Springer Nature remains neutral with regard to jurisdictional claims in published maps and institutional affiliations.

Appendices

Appendix A: Details on How to Obtain Word Vectors on ImageNet

We use the word2vec package.^{Footnote 10} We preprocess the input corpus with the word2phrase function so that we can directly obtain word vectors for both single-word and multiple-word terms, including those terms in the ImageNet synsets; each class of ImageNet is a synset: a set of synonymous terms, where each term is a word or a phrase. We impose no restriction on the vocabulary size. Following Frome et al. (2013), we use a window size of 20, apply the hierarchical softmax for predicting adjacent terms, and train the model for a single epoch. As one class may correspond to multiple word vectors by the nature of synsets, we simply average them to form a single word vector for each class.

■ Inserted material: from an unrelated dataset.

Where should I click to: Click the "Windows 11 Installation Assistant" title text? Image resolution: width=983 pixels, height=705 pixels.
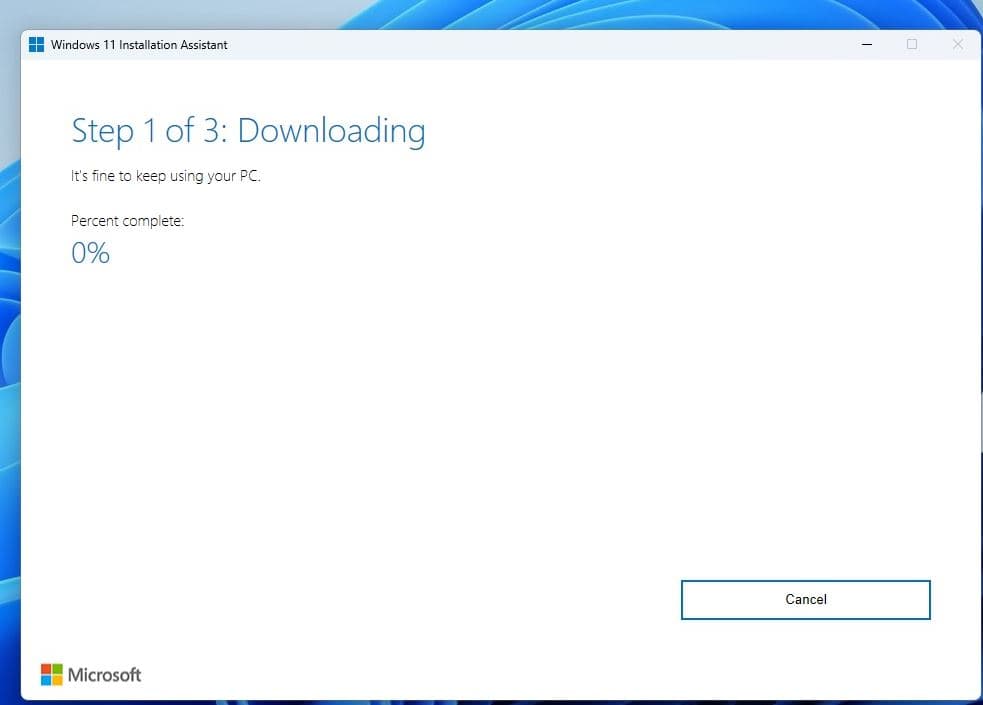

Appendix B: Hyper-parameter Tuning

1.1 B.1 For Conventional Zero-Shot Learning

The standard approach for cross-validation (CV) in a classification task splits training data into several folds such that they share the same set of class labels. This strategy is less sensible in zero-shot learning as it does not imitate what actually happens at the test stage. We thus adopt the strategy in Elhoseiny et al. (2013), Akata et al. (2015), Romera-Paredes and Torr (2015), Zhang and Saligrama (2015), Romera-Paredes and Torr (2015). In this scheme, we split training data into several folds such that the class labels of these folds are disjoint. We then hold out data from one fold as pseudo-unseen classes, train our models on the remaining folds (which belong to the remaining classes), and tune hyper-parameters based on a certain performance metric on the held-out fold. For clarity, we denote the standard CV as sample-wise CV and the zero-shot CV scheme as class-wise CV. Figure 8 illustrates the two scenarios.

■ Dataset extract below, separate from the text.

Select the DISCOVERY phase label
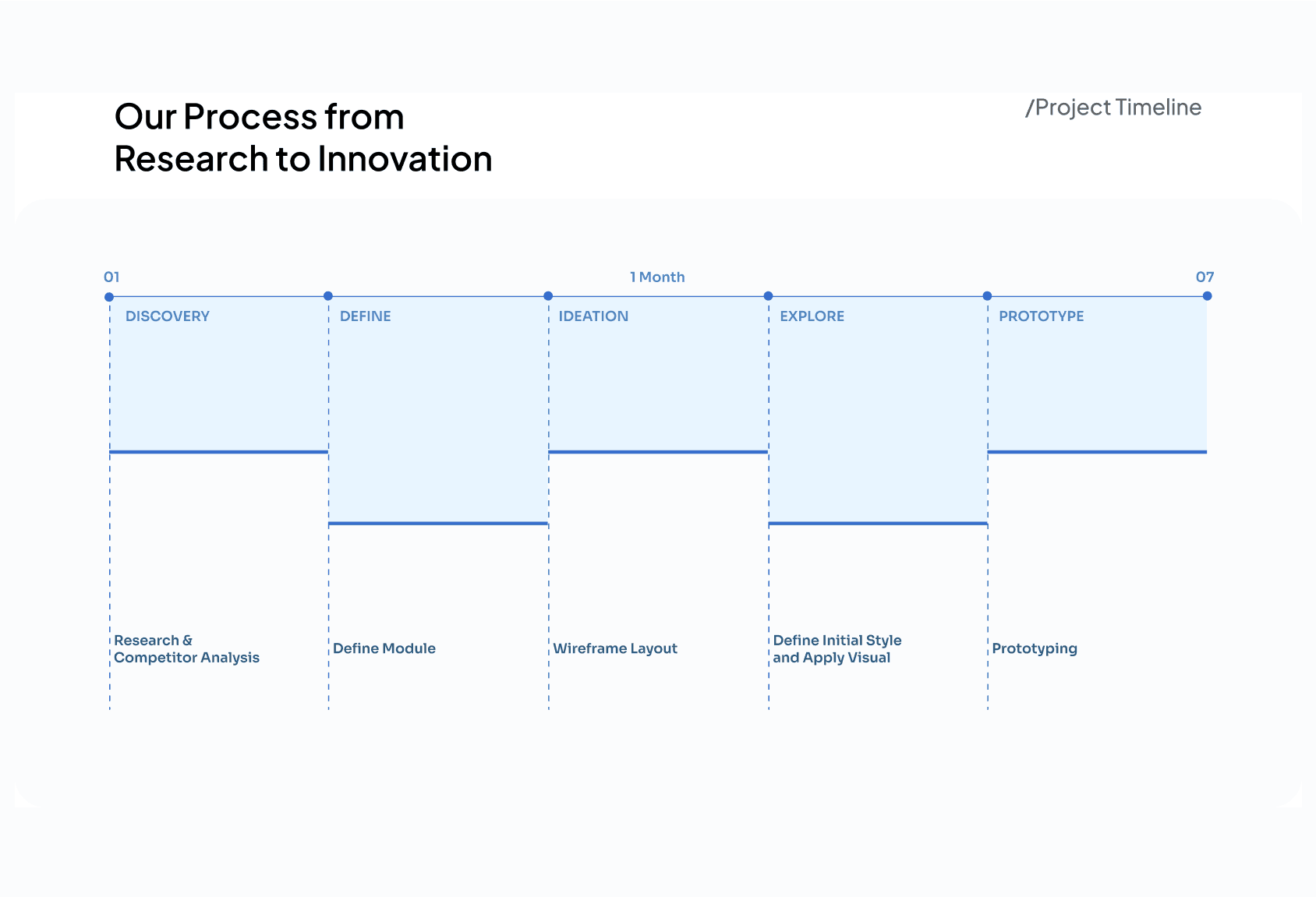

We use this strategy to tune hyper-parameters in both our approaches (SynC and EXEM) and the baselines. In SynC, the main hyper-parameters are the regularization parameter $\lambda $ in Eq. (6) and the scaling parameter $\sigma $ in Eq. (3). When learning semantic representations [Eq. (9)], we also tune $\eta $ and $\gamma $. To reduce the search space during CV, we first fix $\varvec{b}_r = \varvec{a}_r$ for $r = 1,\ldots ,\mathsf {R}$ and tune $\lambda , \sigma $. Then we fix $\lambda $ and $\sigma $ and tune $\eta $ and $\gamma $. The metric is the classification accuracy.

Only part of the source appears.